The company said it aimed to minimise the impact on passengers by booking them on to other flights and utilising other types of planes from its fleet to help fill the gaps.
“We are able to accommodate most intra-European passengers by these efforts but are still working on other options for our passengers travelling between Ireland and the US,” Norwegian said.
Meanwhile, the US Federal Aviation Authority (FAA) has said it will not suspend Boeing 737 Max aircraft despite mounting pressure from senators and workers’ unions.
The FAA said a review showed “no systemic performance issues” and there is no basis for grounding the aircraft.
A wave of countries and blocs have banned the plane from their airspace.

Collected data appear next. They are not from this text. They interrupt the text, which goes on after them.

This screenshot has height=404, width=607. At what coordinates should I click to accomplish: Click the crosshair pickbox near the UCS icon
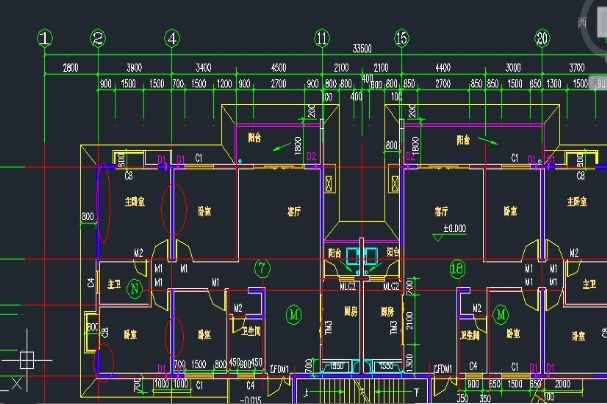click(27, 358)
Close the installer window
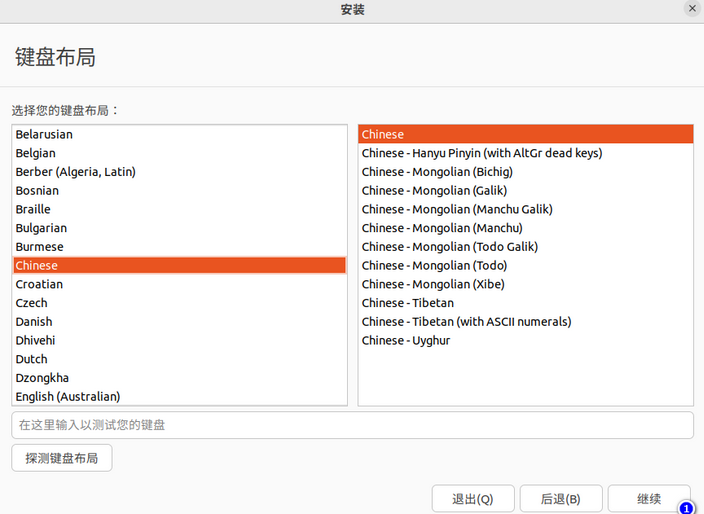 click(691, 9)
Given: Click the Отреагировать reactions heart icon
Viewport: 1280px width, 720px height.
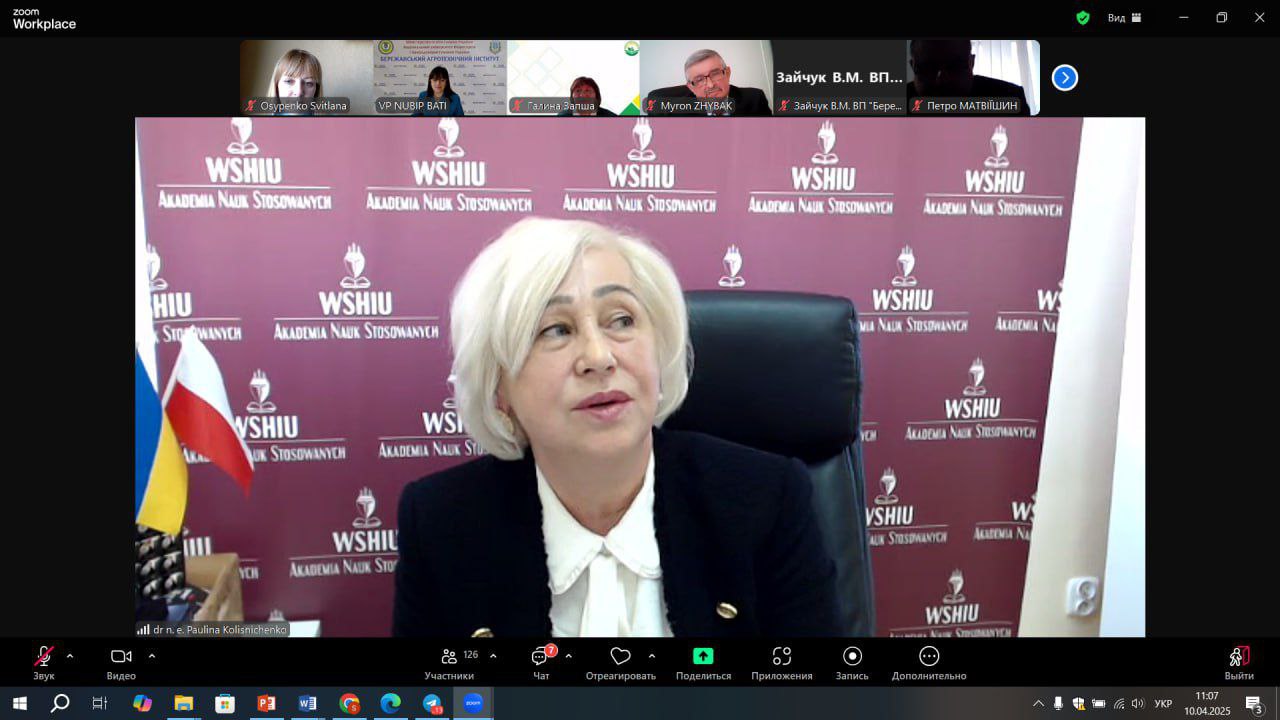Looking at the screenshot, I should [x=620, y=657].
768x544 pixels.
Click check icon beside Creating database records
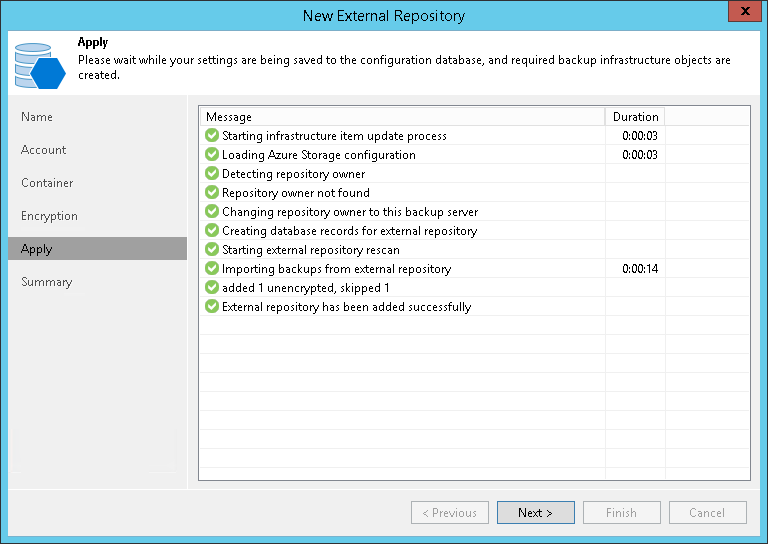coord(212,231)
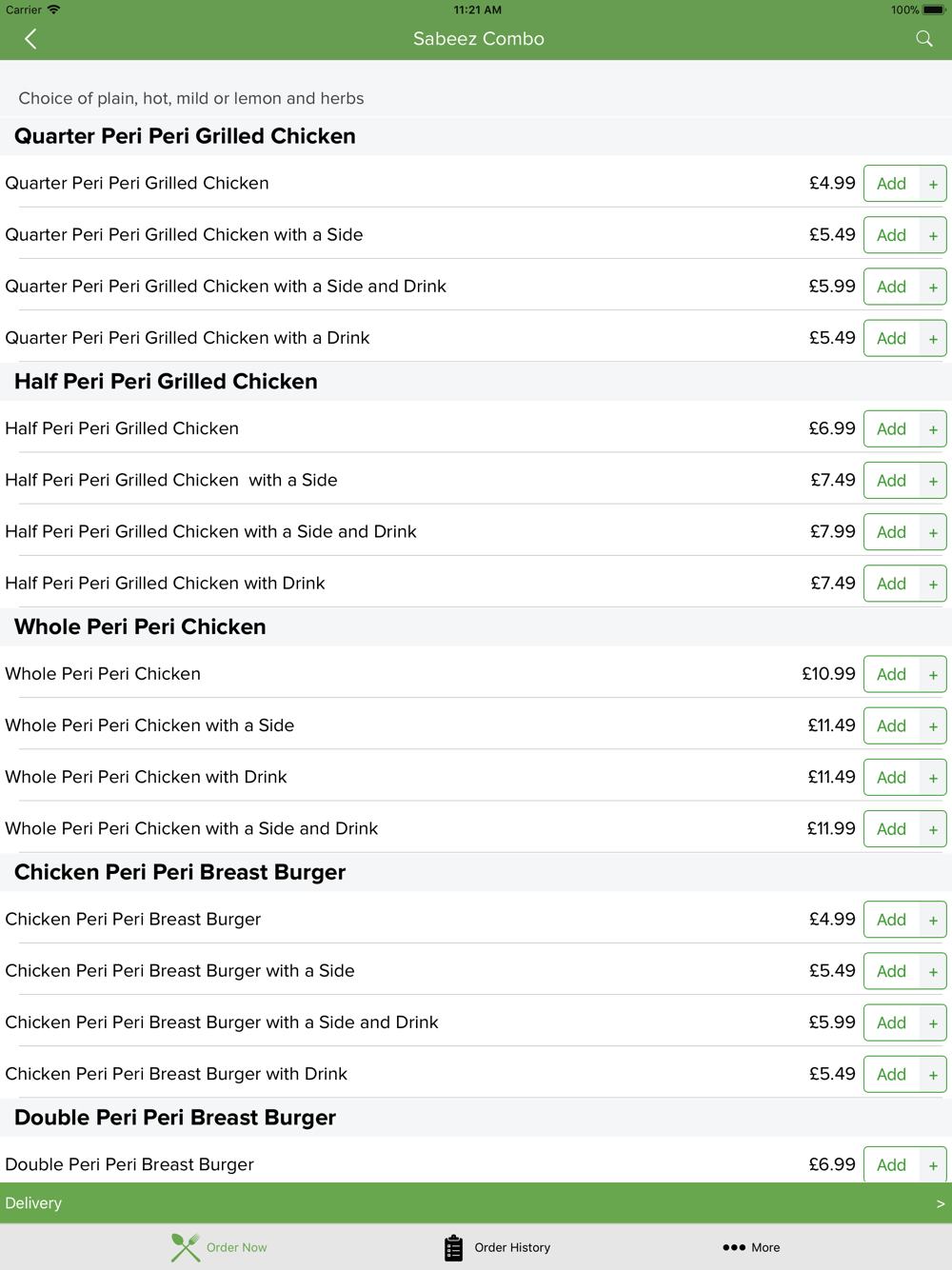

On Wednesday Hong Kong, Vietnam and New Zealand joined the list of countries that had banned 737 Max models.
The UK, China, the European Union and Australia had previously done so.
Ted Cruz, a Republican senator who chairs a subcommittee on aviation and space, said: “I believe it would be prudent for the US likewise to temporarily ground 737 Max aircraft until the FAA confirms the safety of these aircraft and their passengers.”
Democratic senators Edward Markey and Richard Blumenthal have written to the FAA – which they referred to as “our aviation safety cop on the beat” asking that the Boeing 737 Max should be grounded “until the agency can conclusively determine that the aircraft can be operated safely”.
But the FAA said that other civil aviation authorities had not “provided data to us that would warrant action”.
Boeing has confirmed that for the past few months it has been developing a “flight control software enhancement” for the aircraft, but says it is confident they are safe to fly.
Airline workers also want the FAA to ground the Boeing 737 Max.
The Association of Flight Attendants-CWA union said it is calling on the FAA “to temporarily ground the 737 MAX fleet in the US out of an abundance of caution”.